L’art de réussir son marketing automation à l’international

Nous avons la chance de travailler de plus en plus avec des entreprises dont le terrain de jeu les amène à sortir de nos frontières. Pour nous, cela complexifie – tout en les rendant terriblement intéressantes – les mécaniques de demand generation que nous imaginons puis déroulons pour elles. Et cela est d’autant plus vrai avec la mise en place d’un logiciel de marketing automation à l’international. Nous revenons dans cet article sur quelques années de travail dans des contextes « décentralisés ».

marketing automation à l'international

🔎 Nota

Nous parlons ici de marketing automation à l’international, mais toutes les réflexions de l’article sont évidemment valables, en partie en tout cas, dans les cas plus franco-français où l’organisation de l’entreprise amène à avoir, par exemple, des BUs verticalisées très indépendantes ayant chacune leur marketing, ou des délégations régionales ou entités locales fortes (banque, énergie, assurance, immobilier, automobile)…
En effet, qui dit plusieurs zones géographiques dit automatiquement gouvernance complexe (ou en tout cas à arbitrer), IT devant prendre en compte le paramètre « gestion centrale vs. gestion décentralisée », question de l’adaptation des messages, organisation de l’équipe support, formation et montée en compétences dans le temps, budget pris en charge en central vs. par les BUs ou pays… Bref, dans certains cas on part un peu du sac de nœuds que l’on doit défaire petit à petit – avec évidemment des attentes fortes en termes de résultats et parfois de calendrier.

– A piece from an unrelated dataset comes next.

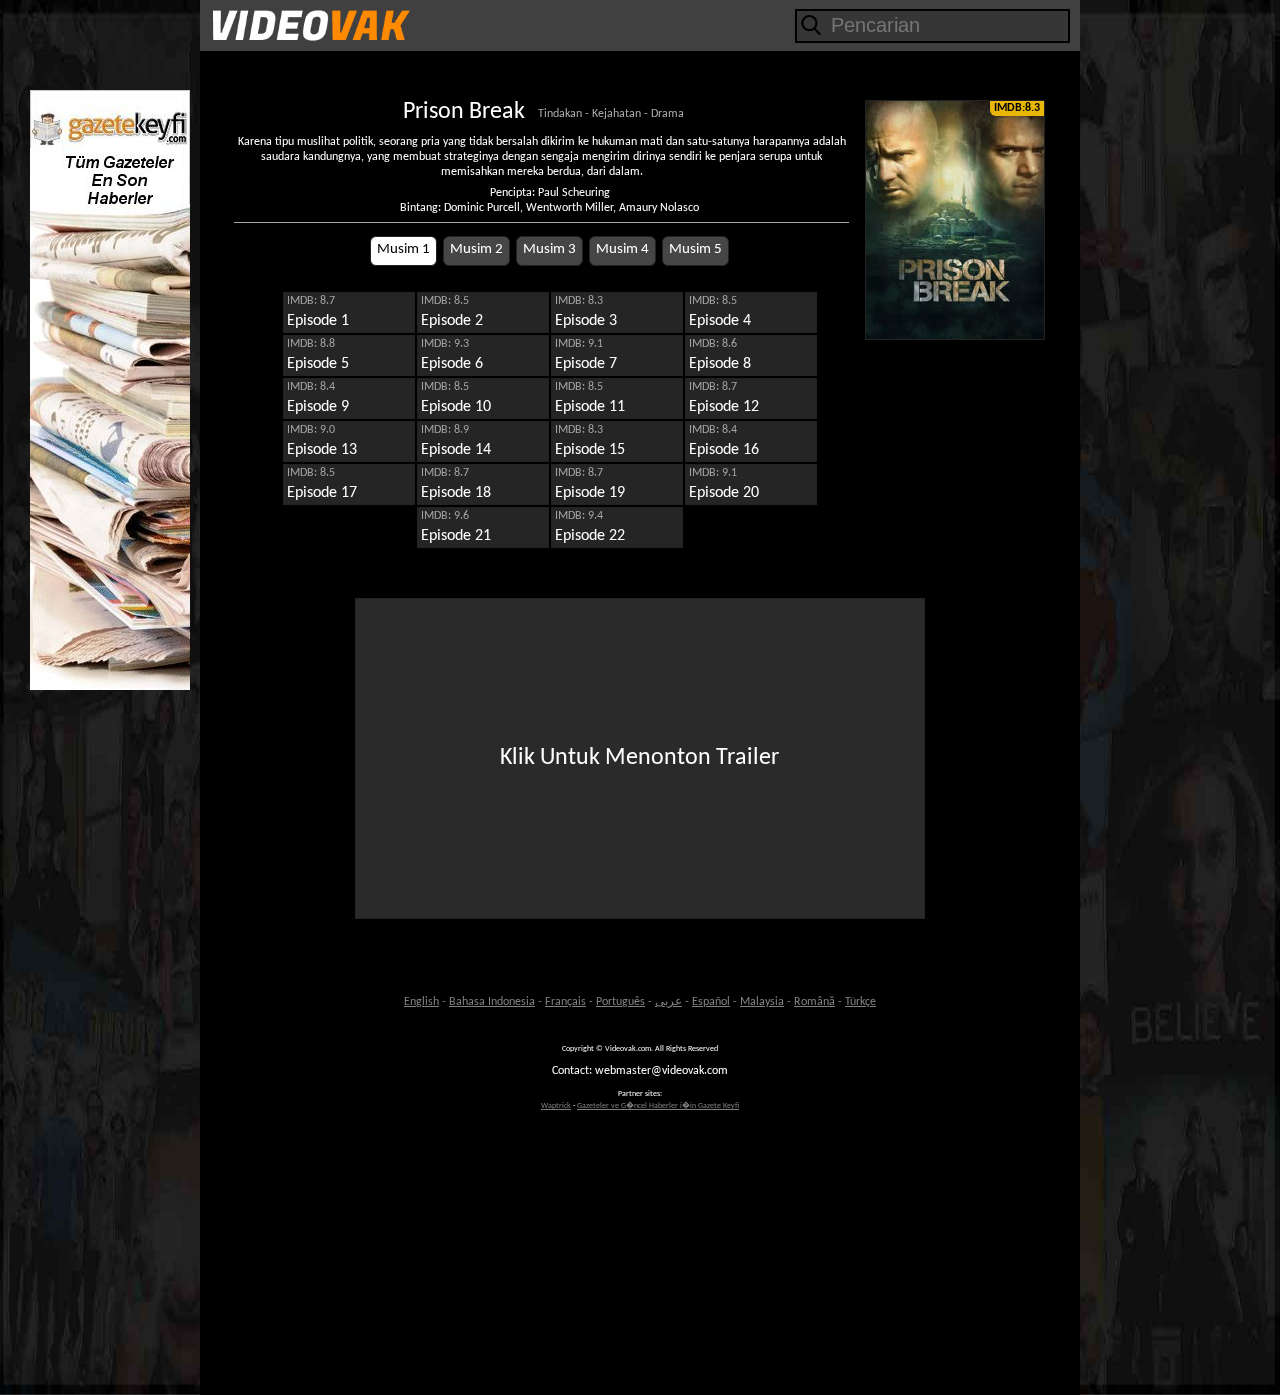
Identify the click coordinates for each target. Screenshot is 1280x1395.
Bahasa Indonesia (492, 1002)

Alors, quels sont ces modes d’organisation du marketing automation à l’international ?

Après toutes ces années, nous distinguons chez nous – lorsque l’on fait l’exercice théorique, on verra plus loin que les lignes sont parfois un peu floues et mouvantes entre les options – 4 grands types d’organisation. Pour plus de simplicité, nous leur avons donné des noms distincts (un peu comme on le fait avec des personas) :

  • le full service centralisé ;
  • l’agence interne ;
  • les empowered countries (ou BUs) ;
  • la main invisible (ou presque).

Voici leurs contours un peu plus détaillés ci-dessous, en mode « caméra embarquée et vue des coulisses de certaines entreprises » !

Le full service centralisé

Nous sommes dans une situation de « central fort, pays faibles ». Il s’agit ici de la version la plus concentrée des pouvoirs et des opérations de marketing automation à l’international. Une équipe en central a mené le projet de A à Z, pense ensuite les programmes globaux, puis les localise et les lance directement, éventuellement avec une phase de validation ou de traduction (ou de localisation faible) de la part des pays.

En général, il n’y a pas de connexion à la plateforme de marketing automation par les équipes locales, qui n’ont pas le savoir-faire technique, ce qui enlève toute la phase de formation / d’onboarding des collaborateurs. Très souvent, recours à une agence ou staffing de ressources opérationnelles internes pour gérer le projet au quotidien, aussi bien sur le pilotage stratégique, la gestion de projets ou l’opérationnel « mains dans le cambouis de la plateforme ».

👌 Les plus :

  • maîtrise de la mécanique globale ;
  • rapidité de déploiement ;
  • mutualisation des coûts ;
  • moins de freins culturels.

👎 Les moins :

  • perception d’ingérence « qui vient d’en haut » ;
  • prises de paroles « loin du marché » ;
  • approche globale qui peut détériorer l’efficacité des messages.
Quelques exemples non-exhaustifs d’entreprises qui ont choisi, a minima temporairement, ce modèle d’organisation : Schneider Electric dans sa première phase, Lectra après être passé par le modèle d’agence interne, Carmila pour une partie de son parc de centres commerciaux, COMAP, CrossKnowledge, Samsung au lancement de ses opérations de marketing automation à l’international sous Eloqua, Parker EMEA, Enablon.

L’agence interne

L’expertise opérationnelle tout comme stratégique est clairement « en central » dans le mode d’organisation agence interne, mais avec une approche cherchant à mettre en place davantage de mutualisation des services de base pour l’ensemble des entités. Les pays (ou BUs) participent à l’élaboration d’une partie de la stratégie et peuvent avoir leur calendrier propre d’actions (avec éventuellement un mix de campagnes ou de sujets abordés pilotés par le siège).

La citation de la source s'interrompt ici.